BEFORE the next edition of the D.C. police manual goes to press, His Royal Congressman Gus Savage (D-Ill.) will have some changes to make. For one, the congressman may want to include a new section on arresting people. Anyone without a beard would be able to skip jail; anyone in a suit or tie would not even need a driver's license, license tags or car registration to drive on city streets. Best of all, anyone with a card identifying him as a member of a congressman's family would be free from the worry that if he broke the law he would be troubled by those horribly bothersome D.C. police officers; you know, the ones who can be so fussy about the law.
In case you think we are caricaturing Mr. Savage's thought, we will quite the congressman on the police and the District of Columbia: "You cannot have a city where the most prominent public comes into such irresponsible hands," the congressman said. Mr. Savage's thoughts have come into view because last week his son, "Little Gus," was stopped for driving a car that had no license plates. Thomas Savage also did not have a license or the car's registration. What he had was a card indicating that he is a congressman's son. The police, acting properly and without regard to the status afforded by the identification, took the young Mr. Savage to the station house. When the older Mr. Savage heard of the situation, he rang up the chief of police to get his son released without a ticket for any of his many violations and without leaving the usual $50 deposit that police require until they see a driver's license.
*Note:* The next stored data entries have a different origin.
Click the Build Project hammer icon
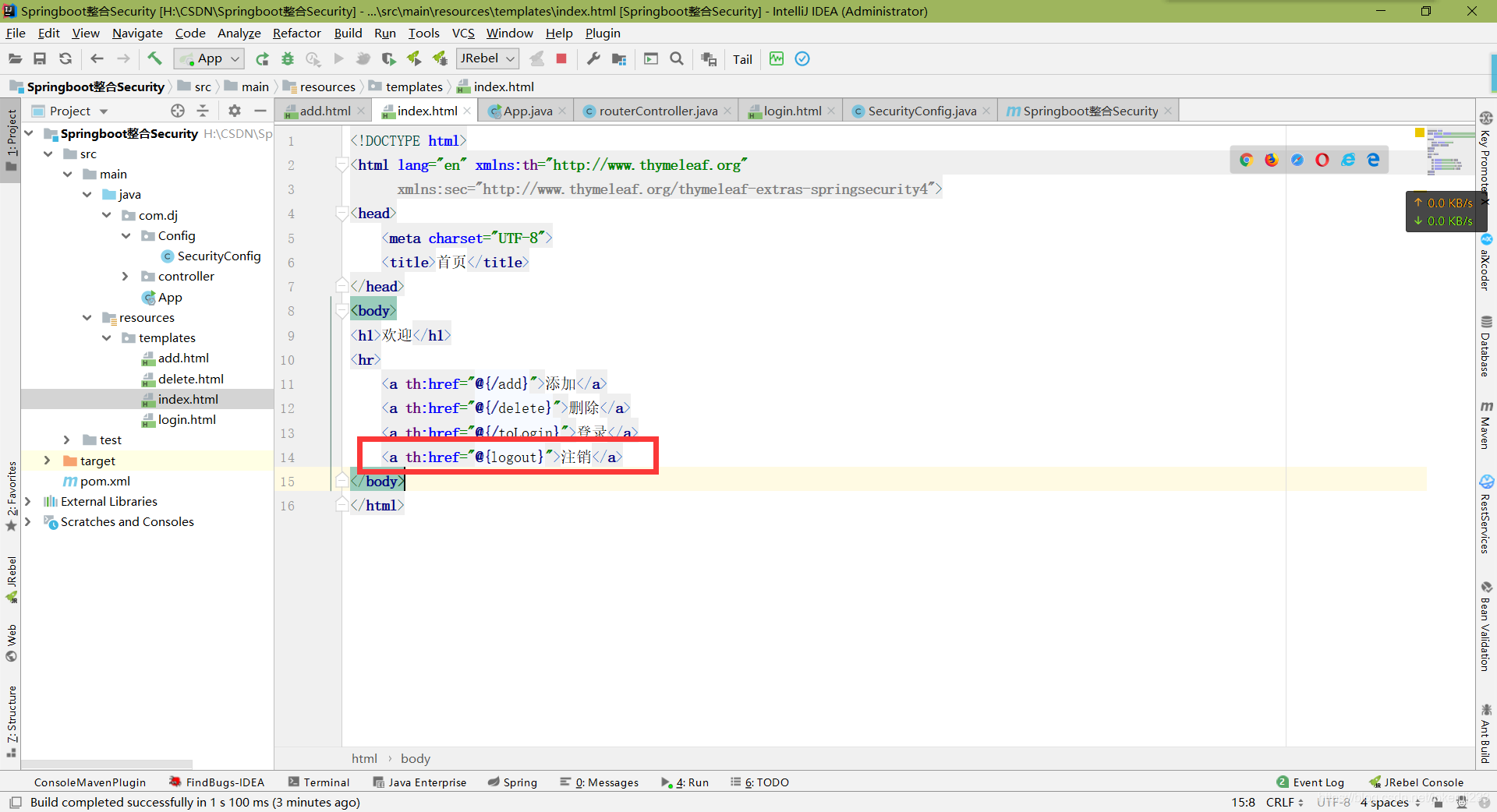1497x812 pixels. pyautogui.click(x=154, y=58)
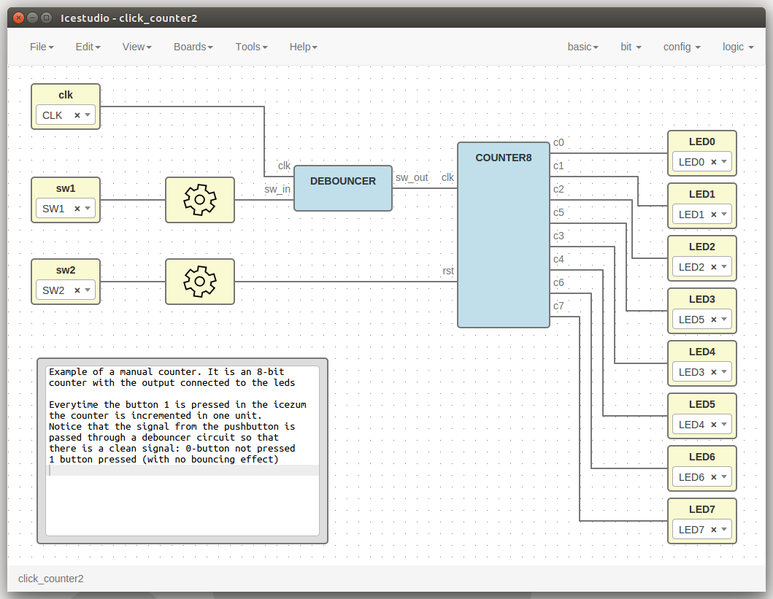Open the config blocks menu

click(x=682, y=47)
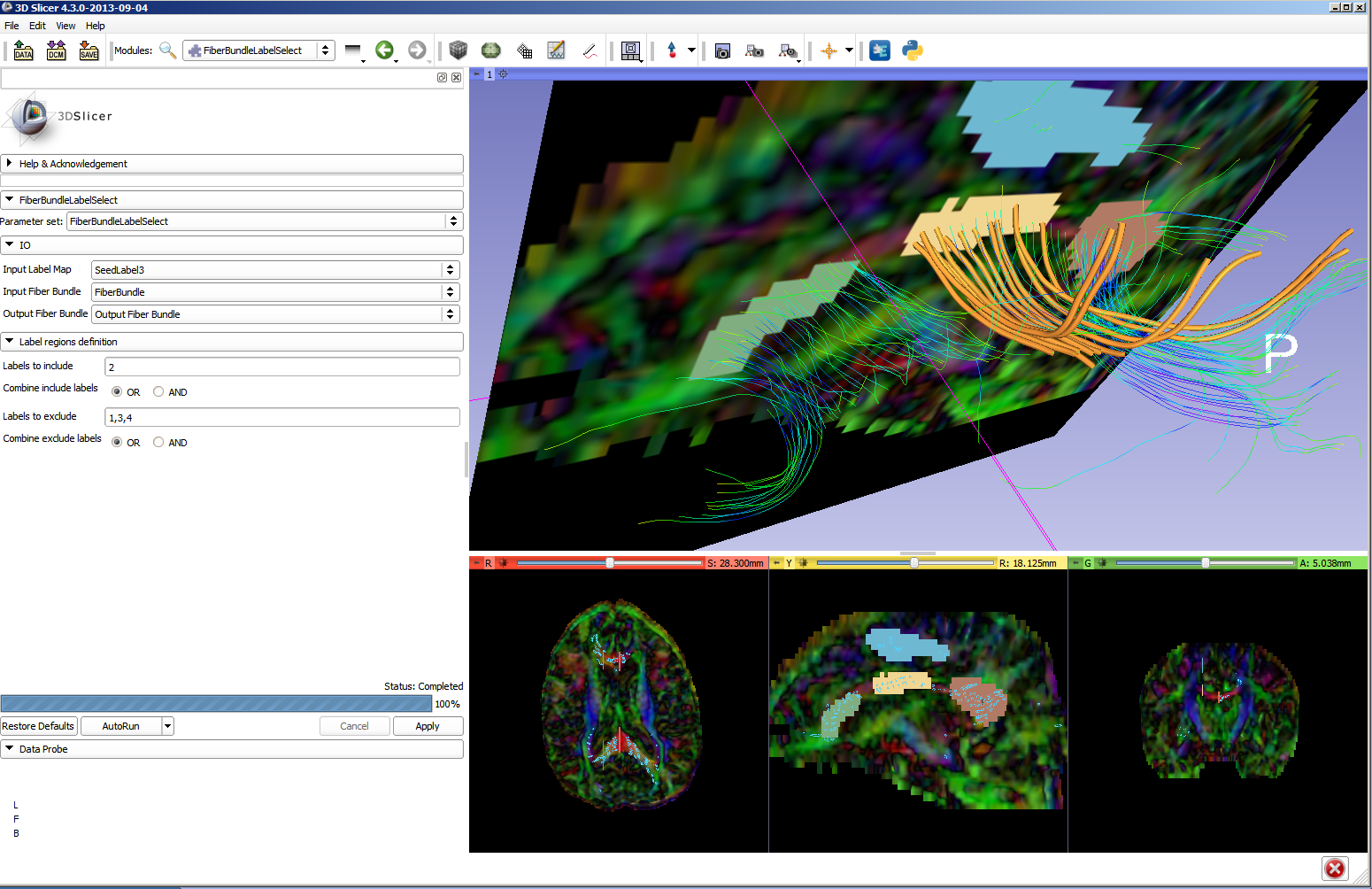Expand the Help & Acknowledgement section

click(232, 164)
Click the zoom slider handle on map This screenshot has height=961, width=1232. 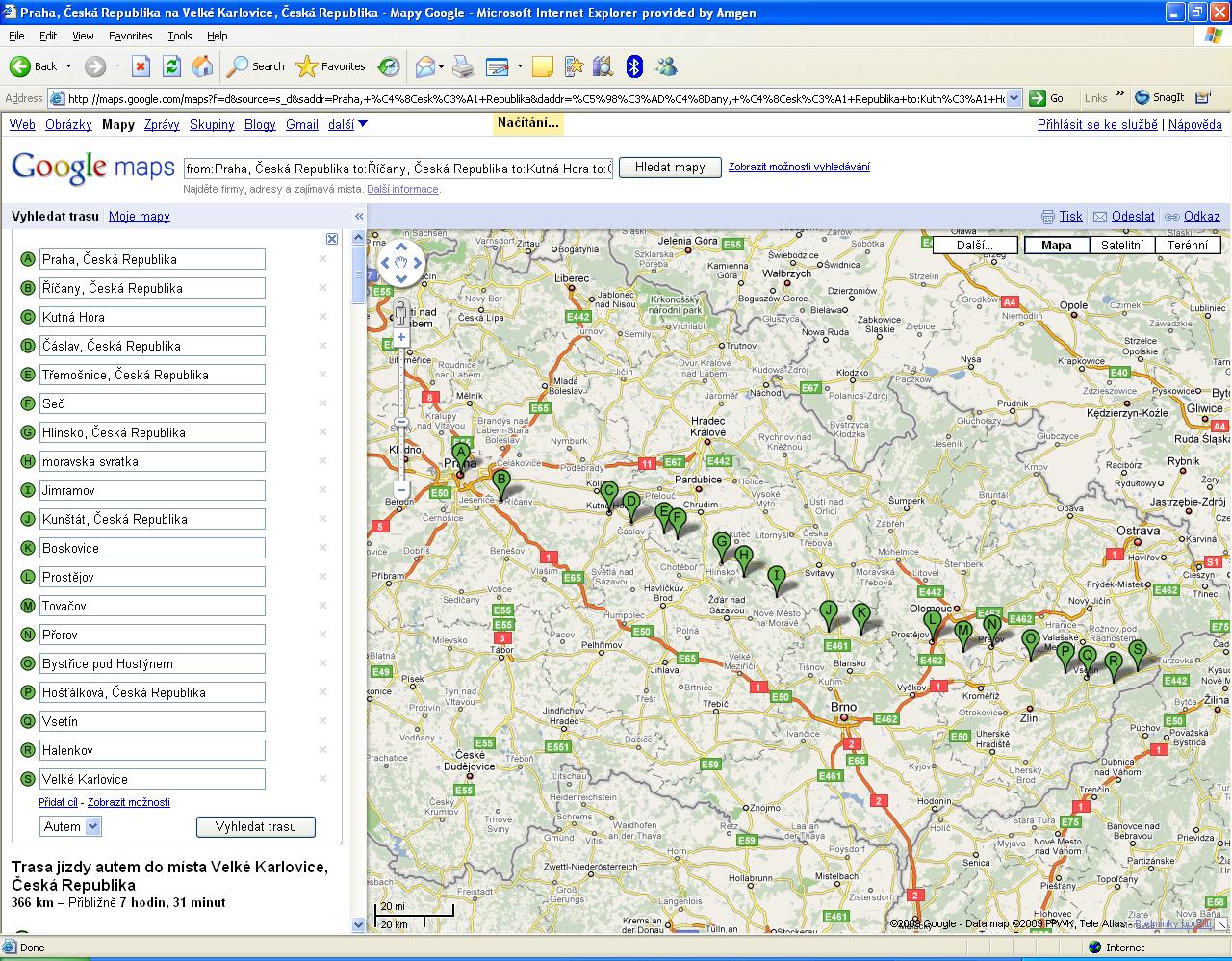pos(401,423)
Having seen that the police in this town are capable of taking a driver not carrying his license in a car with no license plates or registration to the station house, the royal congressman now says he no longer supports full home rule for the District. We must assume that in Chicago, that well-known city of good government and Mr. Savage's home town, the police do not arrest people for driving without a license; otherwise Mr. Savage would support ending home rule for that city. Mr. Savage has other complaints about the police here, in addition to his dislike of their concern about the law. He suggests that since his son was well dressed an unbearded, the lad was entitled to a presumption of lawful behavior. Apparently, he thinks bearded and not-well-dressed youths are not entitled to that presumption. He also says that if he were a white congressman he would not have been treated so shabbily.
White or black, Mr. Savage's son was wrong, and the police did nothing improper in taking him in. In fact, this city's police leaders and citizens should be proud of the way the police officers involved handled the situation. One final point: If the police in this city of wall-to-wall VIPs were to mollycoddle every self-professed important person, the District would rival Dodge City for lawlessness.